The full set of entries below, restated word for word and stripped of images, is the expected result.
[EXERCISE MATERIALS Boundary: Start]
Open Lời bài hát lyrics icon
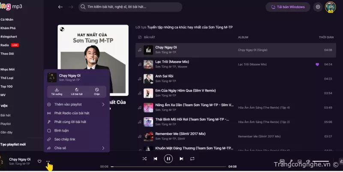The image size is (343, 172). click(x=77, y=91)
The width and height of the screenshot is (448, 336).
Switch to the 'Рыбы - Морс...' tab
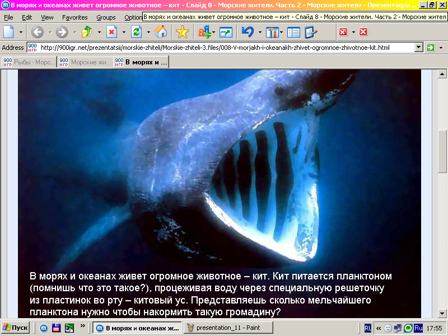pyautogui.click(x=29, y=62)
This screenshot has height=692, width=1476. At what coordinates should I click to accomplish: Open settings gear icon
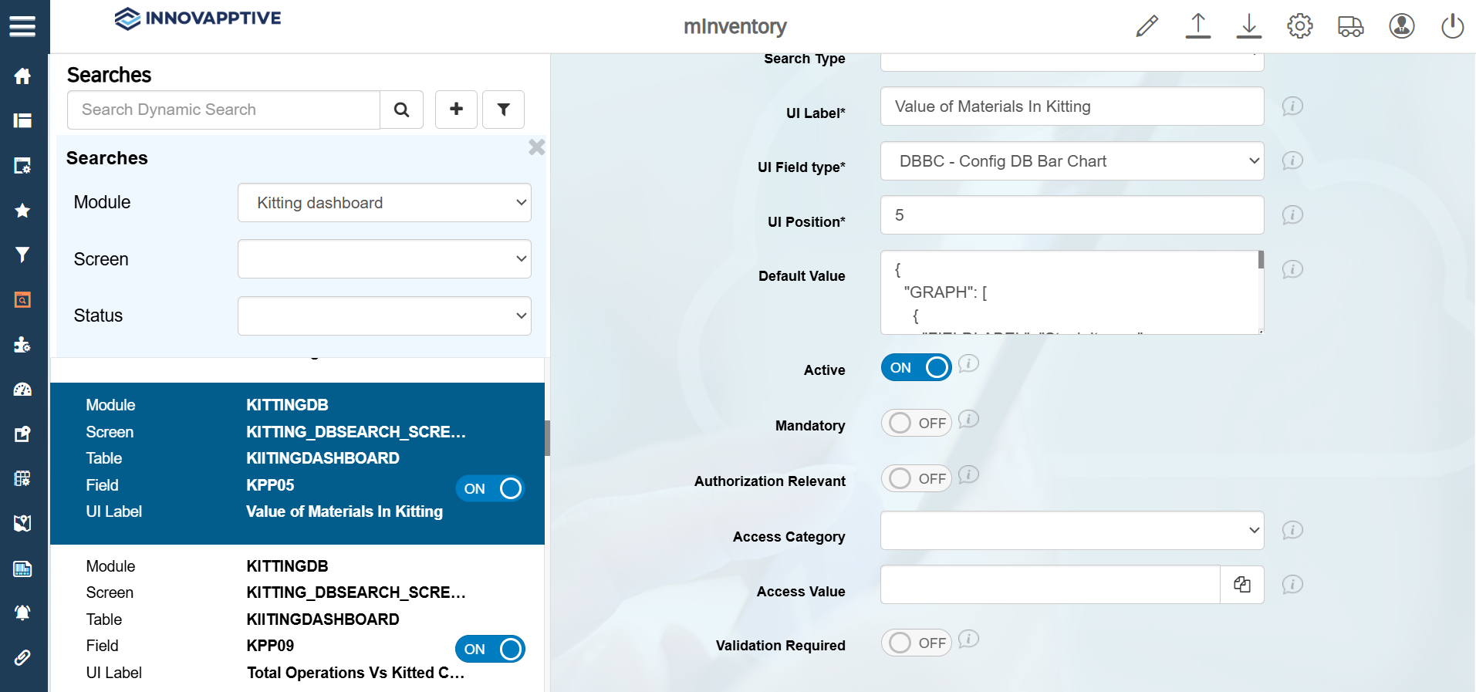click(1299, 26)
[EXERCISE MATERIALS Boundary: End]
- YOUR SOLUTION
Open Lời bài hát lyrics icon
The image size is (343, 172). click(x=77, y=91)
The width and height of the screenshot is (448, 336).
Switch to the 'Рыбы - Морс...' tab
pyautogui.click(x=29, y=62)
This screenshot has height=692, width=1476. At what coordinates should I click to accomplish: Open settings gear icon
click(1299, 26)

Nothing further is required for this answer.